== Data listing

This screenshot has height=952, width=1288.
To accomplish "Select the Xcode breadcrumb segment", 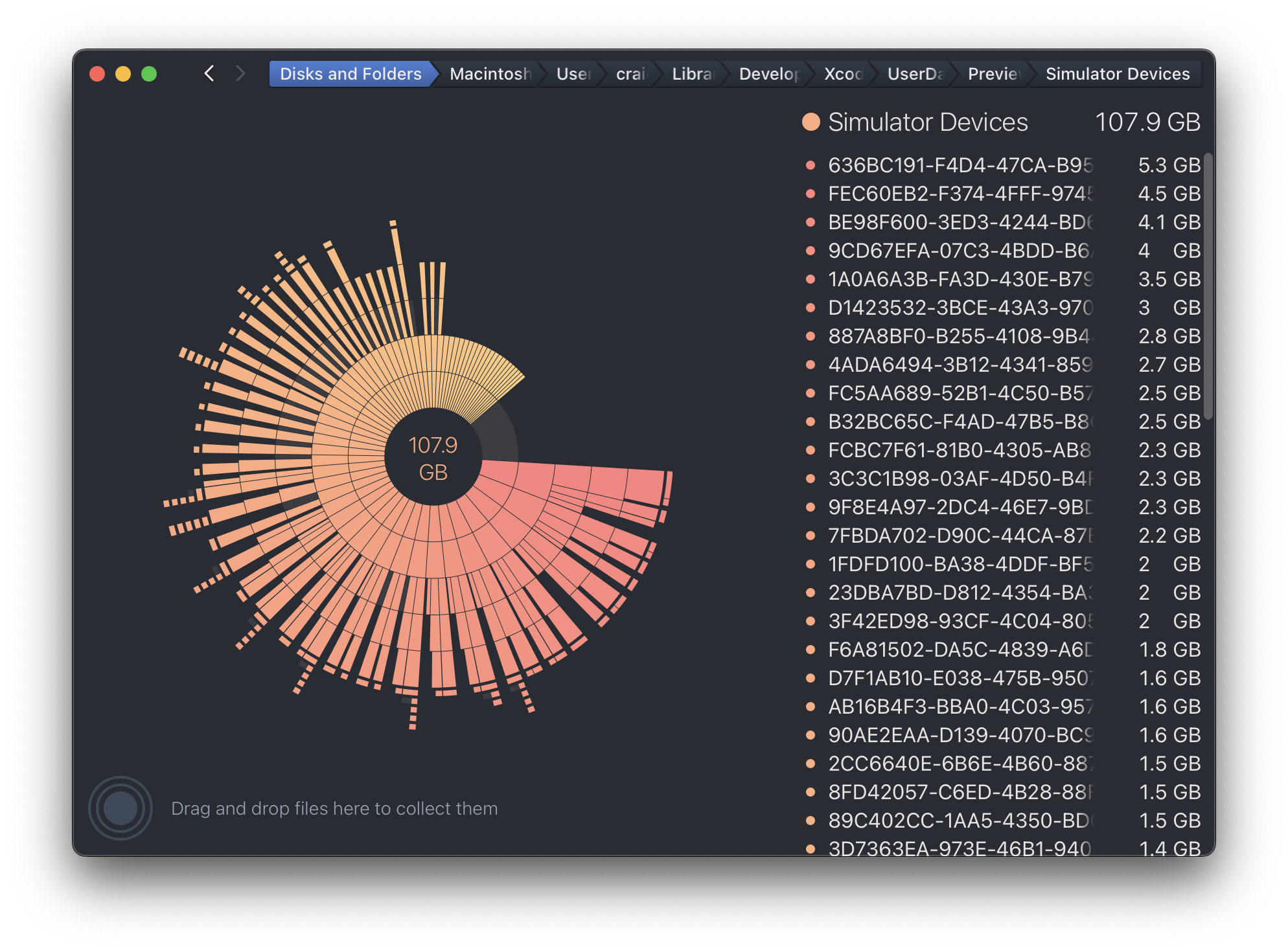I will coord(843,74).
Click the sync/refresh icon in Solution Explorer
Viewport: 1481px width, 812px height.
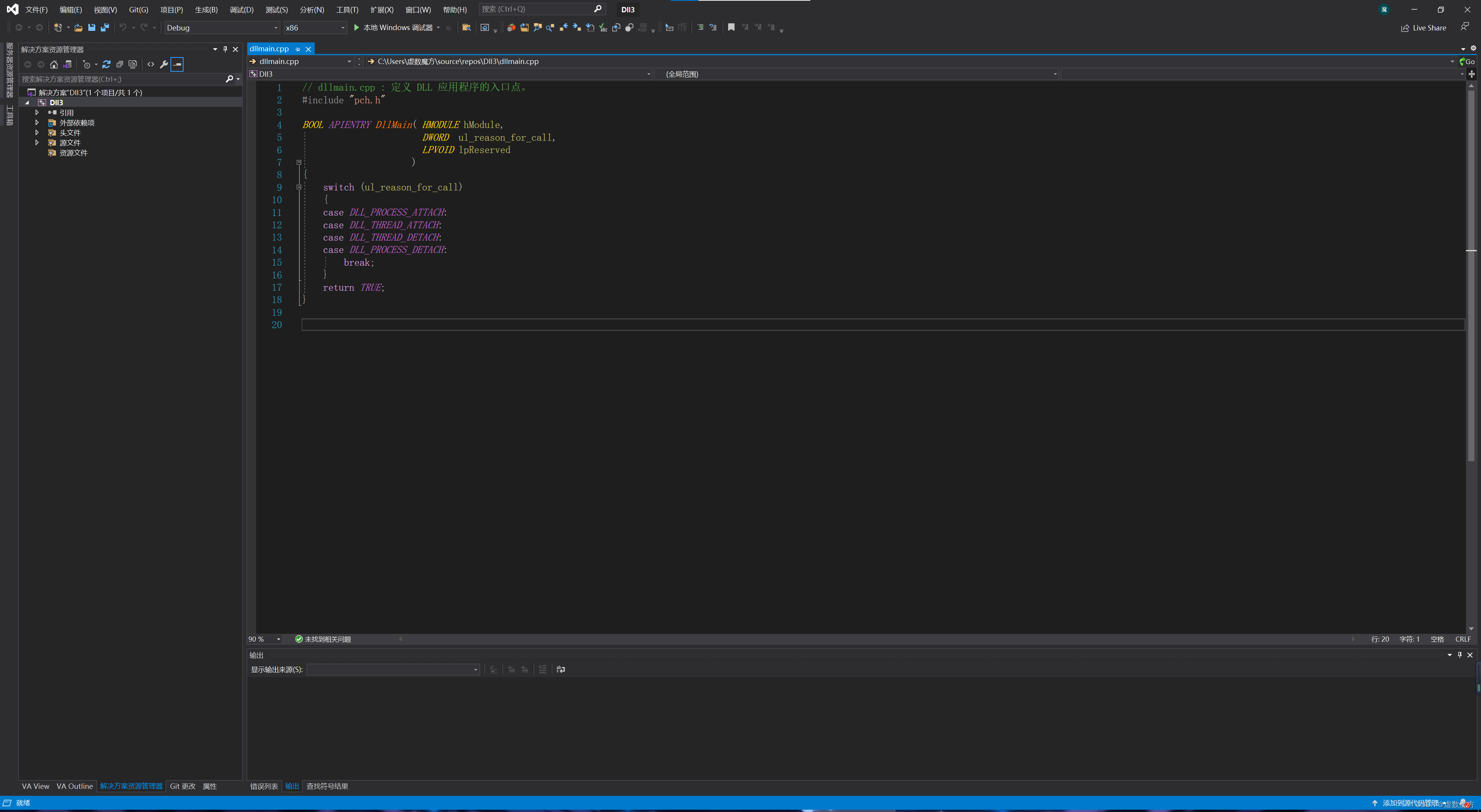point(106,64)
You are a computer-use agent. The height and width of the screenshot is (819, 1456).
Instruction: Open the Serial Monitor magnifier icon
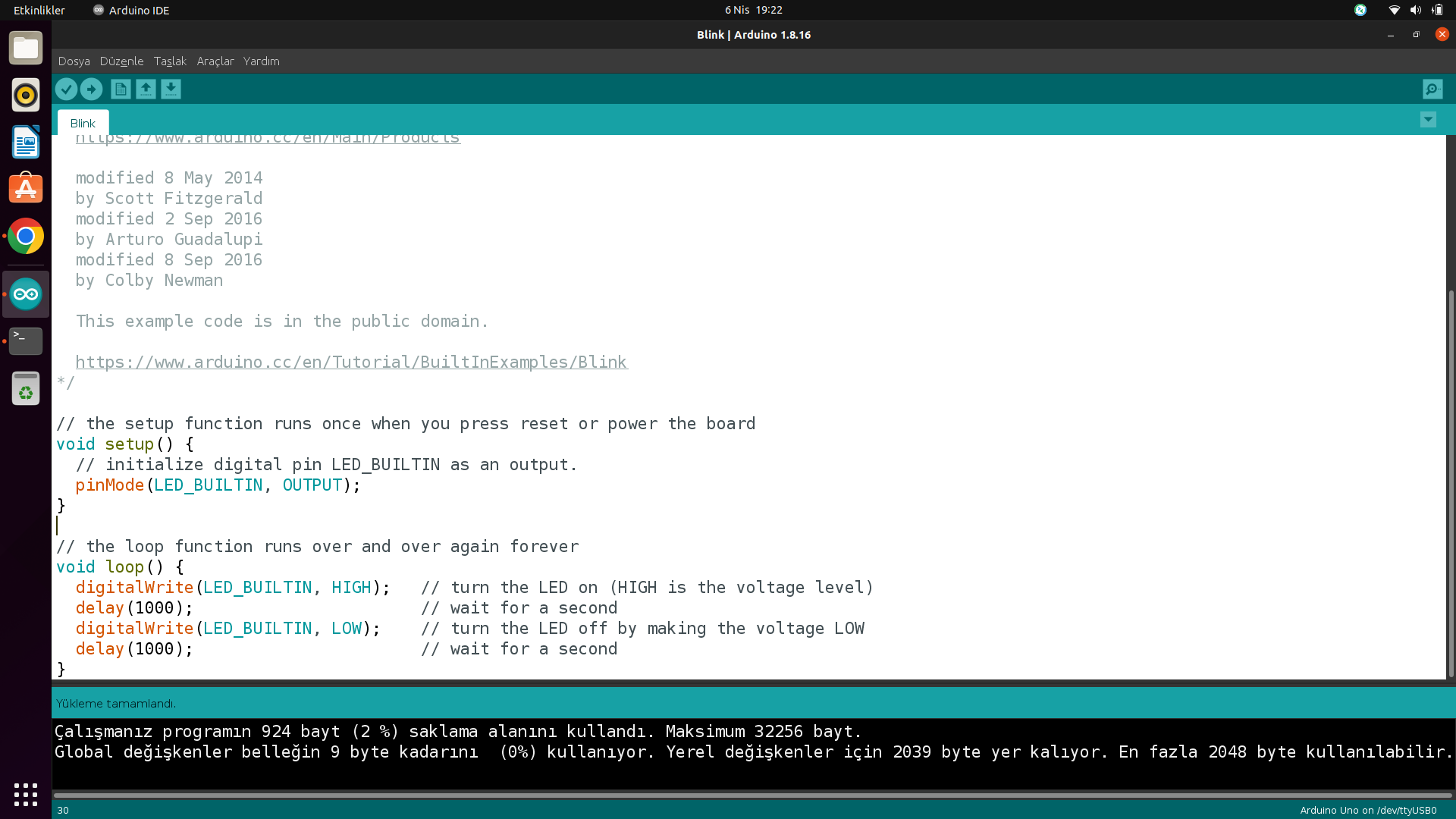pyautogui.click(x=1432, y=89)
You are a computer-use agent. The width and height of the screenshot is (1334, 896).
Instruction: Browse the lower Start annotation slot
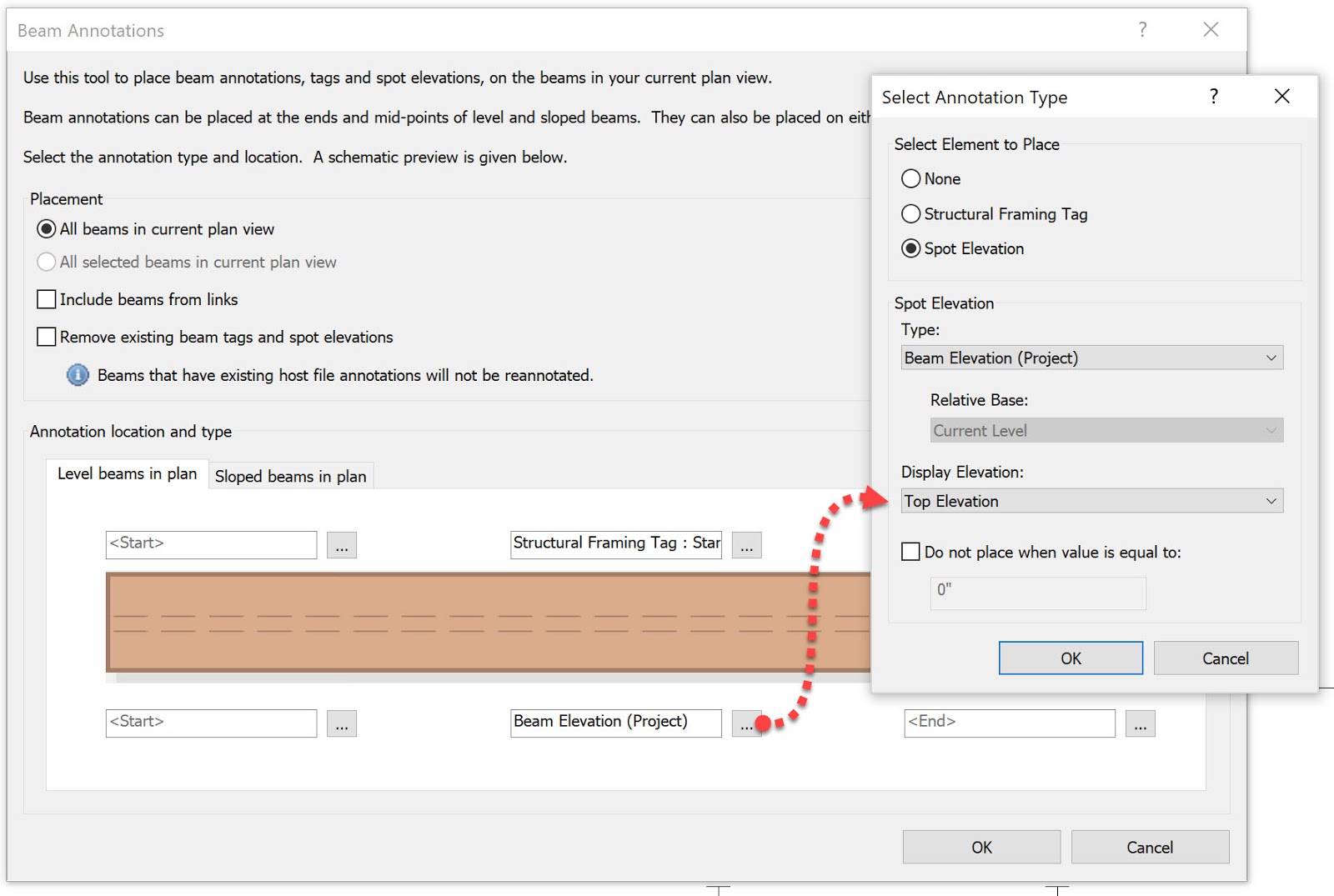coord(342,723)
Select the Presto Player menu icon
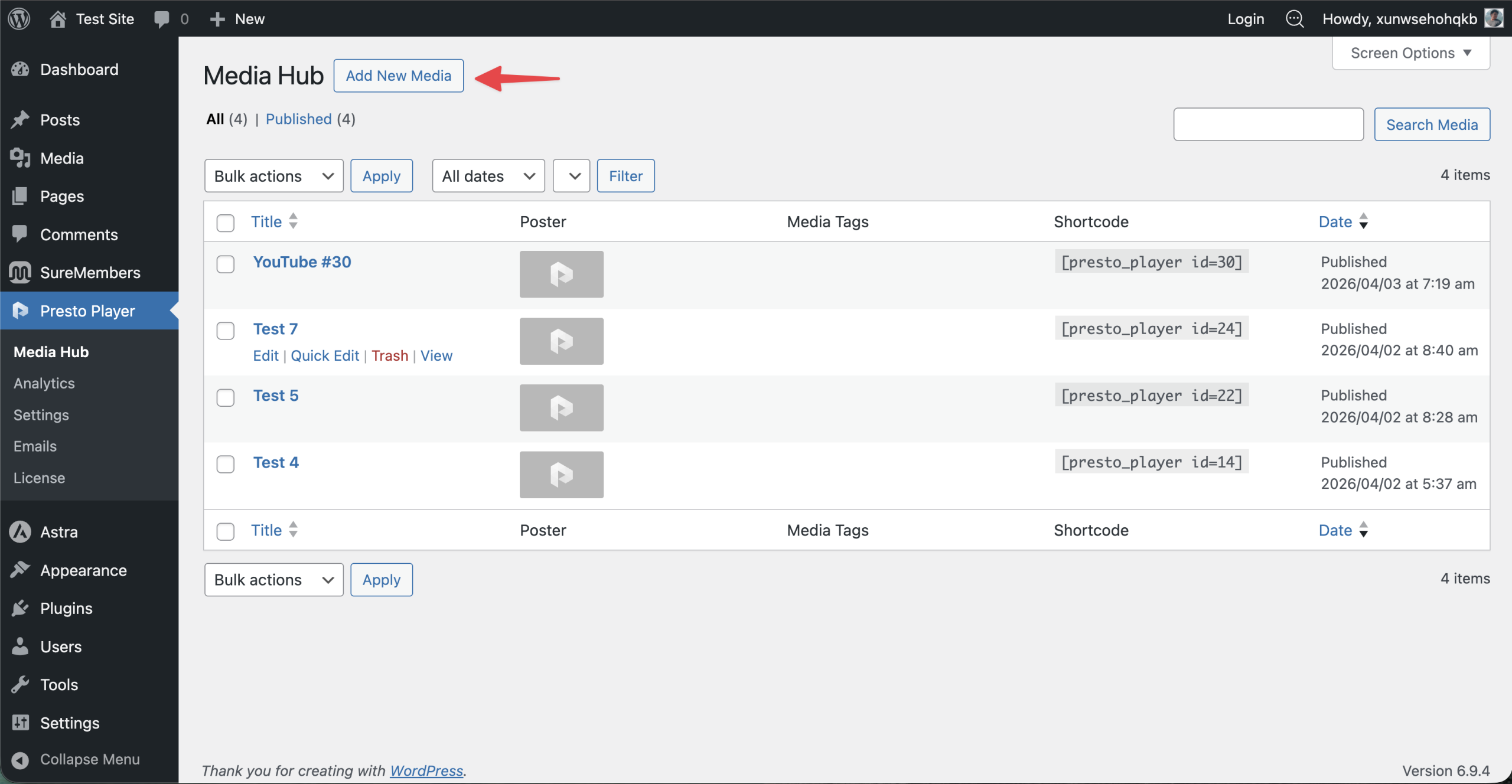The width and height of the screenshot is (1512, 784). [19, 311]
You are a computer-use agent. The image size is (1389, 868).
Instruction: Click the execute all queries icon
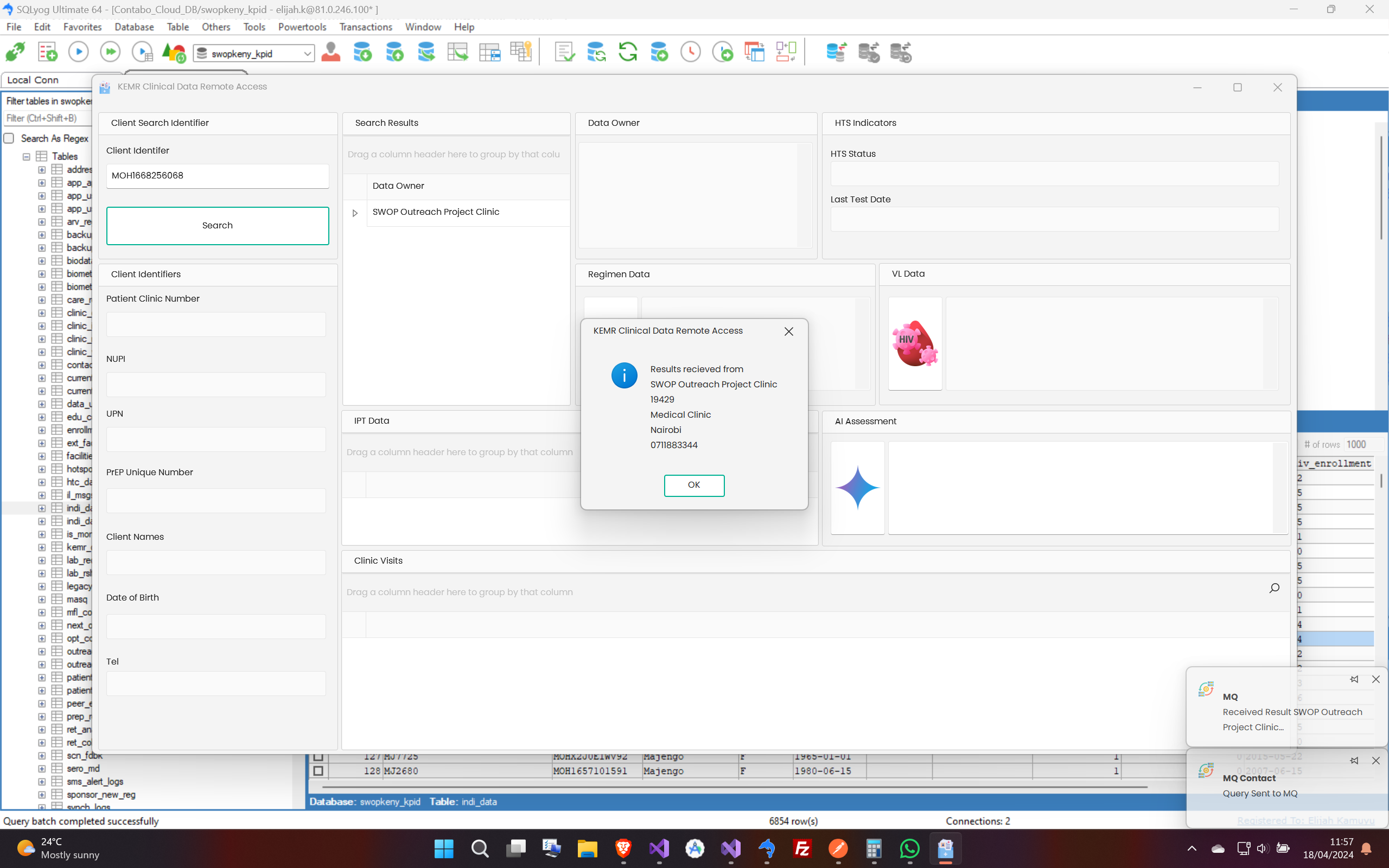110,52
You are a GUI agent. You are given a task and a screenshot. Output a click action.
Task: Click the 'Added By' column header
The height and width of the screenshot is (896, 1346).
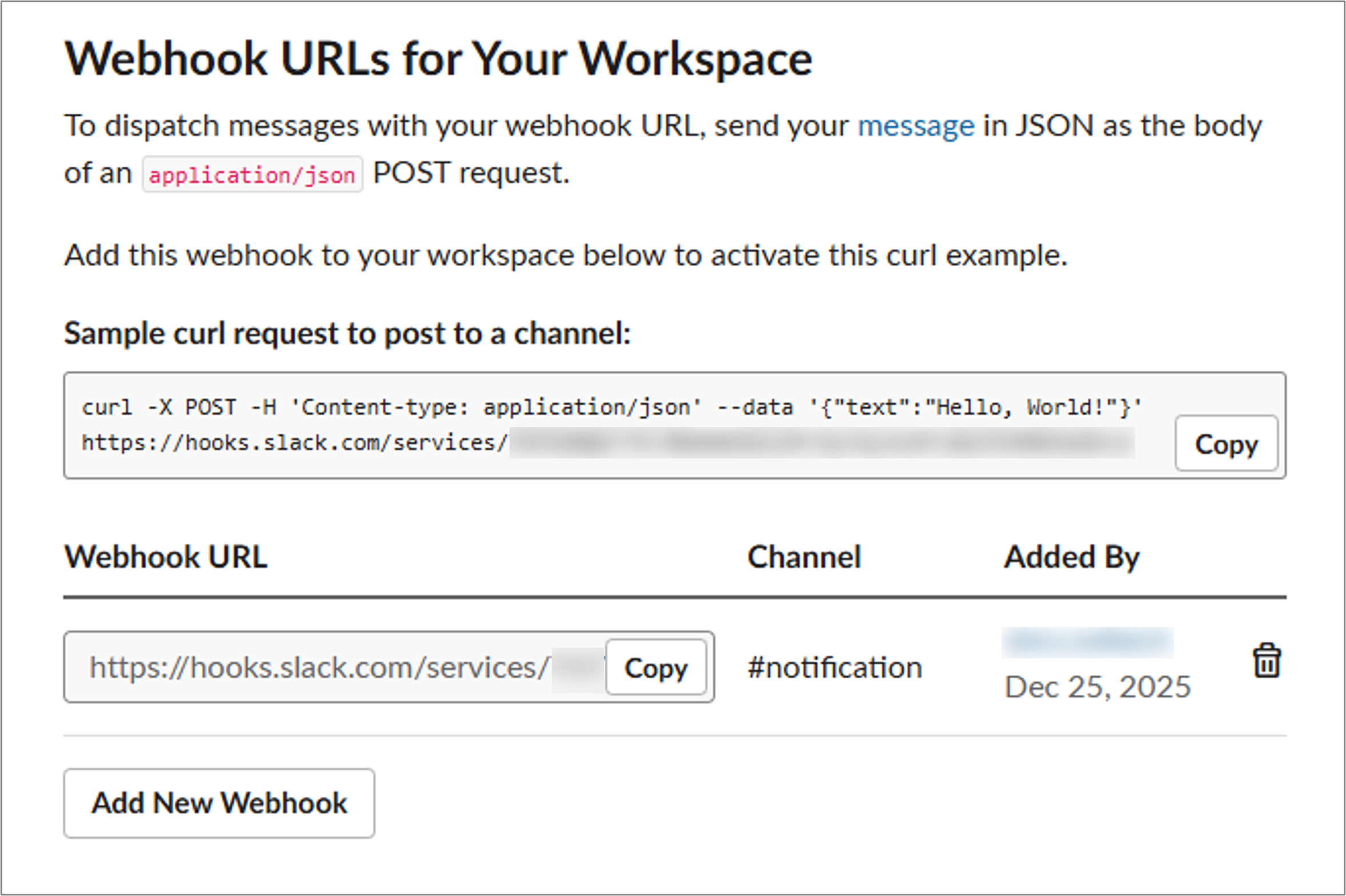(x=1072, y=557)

====

Activity
Return all lines in the entries above that carry the word "agent".

Task answer
You are a computer-use agent. The height and width of the screenshot is (819, 1456).
You are a computer-use agent. The width and height of the screenshot is (1334, 896).
You are a computer-use agent. The image size is (1389, 868).
You are a GUI agent. You are given a task and a screenshot. Output a click action.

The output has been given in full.